Modern applications have become increasingly complex and their manual installation and configuration is
no longer practical. Instead, IT organizations heavily rely on Infrastructure as Code (IaC) technologies, to automate the provisioning, configuration, and maintenance of computing infrastructures and systems. IaC systems typically offer declarative, domain-specific languages (DSLs) that allow system administrators and developers to write high-level programs that specify the desired state of their infrastructure in a reliable, predictable, and documented fashion. Just like traditional programs, IaC software is not immune to faults, with issues ranging from deployment failures to critical misconfigurations that often impact production systems used by millions of end users. Surprisingly, despite its crucial role in global infrastructure management, the tooling and techniques for ensuring IaC reliability still have room for improvement.

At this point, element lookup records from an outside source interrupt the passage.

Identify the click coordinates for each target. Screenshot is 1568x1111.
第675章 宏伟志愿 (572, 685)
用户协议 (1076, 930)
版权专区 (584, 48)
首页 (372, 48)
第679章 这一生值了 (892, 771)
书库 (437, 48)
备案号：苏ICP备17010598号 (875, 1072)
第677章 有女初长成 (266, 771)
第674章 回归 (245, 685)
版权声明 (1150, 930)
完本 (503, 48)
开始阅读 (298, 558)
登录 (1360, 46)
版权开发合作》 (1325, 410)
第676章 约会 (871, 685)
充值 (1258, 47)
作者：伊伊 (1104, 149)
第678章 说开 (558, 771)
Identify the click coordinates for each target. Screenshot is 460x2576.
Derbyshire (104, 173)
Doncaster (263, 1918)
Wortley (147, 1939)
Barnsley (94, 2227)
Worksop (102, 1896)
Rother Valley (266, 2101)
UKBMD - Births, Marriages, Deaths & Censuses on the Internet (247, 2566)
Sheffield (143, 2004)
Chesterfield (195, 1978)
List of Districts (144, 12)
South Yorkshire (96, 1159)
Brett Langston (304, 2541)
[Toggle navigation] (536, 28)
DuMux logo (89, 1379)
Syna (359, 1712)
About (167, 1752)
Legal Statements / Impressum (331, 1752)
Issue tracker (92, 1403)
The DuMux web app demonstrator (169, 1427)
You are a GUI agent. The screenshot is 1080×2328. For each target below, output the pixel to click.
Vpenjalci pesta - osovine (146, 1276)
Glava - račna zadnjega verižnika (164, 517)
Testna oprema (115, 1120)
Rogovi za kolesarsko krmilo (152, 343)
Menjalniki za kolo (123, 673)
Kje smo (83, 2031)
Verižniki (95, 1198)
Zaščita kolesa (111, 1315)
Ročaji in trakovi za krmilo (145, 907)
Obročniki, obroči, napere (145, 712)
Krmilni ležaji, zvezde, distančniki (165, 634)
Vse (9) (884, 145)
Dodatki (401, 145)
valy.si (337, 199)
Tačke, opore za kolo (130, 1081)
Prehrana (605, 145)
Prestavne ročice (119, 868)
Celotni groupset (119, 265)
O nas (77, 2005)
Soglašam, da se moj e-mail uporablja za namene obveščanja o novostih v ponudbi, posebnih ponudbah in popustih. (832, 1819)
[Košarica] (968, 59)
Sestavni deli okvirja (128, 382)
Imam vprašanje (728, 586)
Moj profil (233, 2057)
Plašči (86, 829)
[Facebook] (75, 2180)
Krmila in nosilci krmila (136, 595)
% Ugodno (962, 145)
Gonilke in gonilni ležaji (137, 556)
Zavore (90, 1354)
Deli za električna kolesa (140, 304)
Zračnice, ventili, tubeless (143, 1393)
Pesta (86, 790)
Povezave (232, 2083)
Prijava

In this work, we conduct a comprehensive analysis of 360 bugs identified in IaC software within prominent IaC ecosystems including Ansible, Puppet, and Chef. Our work is the first in-depth exploration of bug characteristics in these widely-used IaC environments. Through our analysis we aim to understand: (1) how these bugs manifest, (2) their underlying root causes, (3) their reproduction requirements in terms of system state (e.g., operating system versions) or input characteristics, and (4) how these bugs are fixed. Based on our findings, we evaluate the state-of-the-art techniques for IaC reliability, identify their limitations, and provide a set of recommendations for future research. We believe that our study helps researchers to (1) better understand the complexity and peculiarities of IaC software, and (2) develop advanced tooling for more reliable and robust system configurations.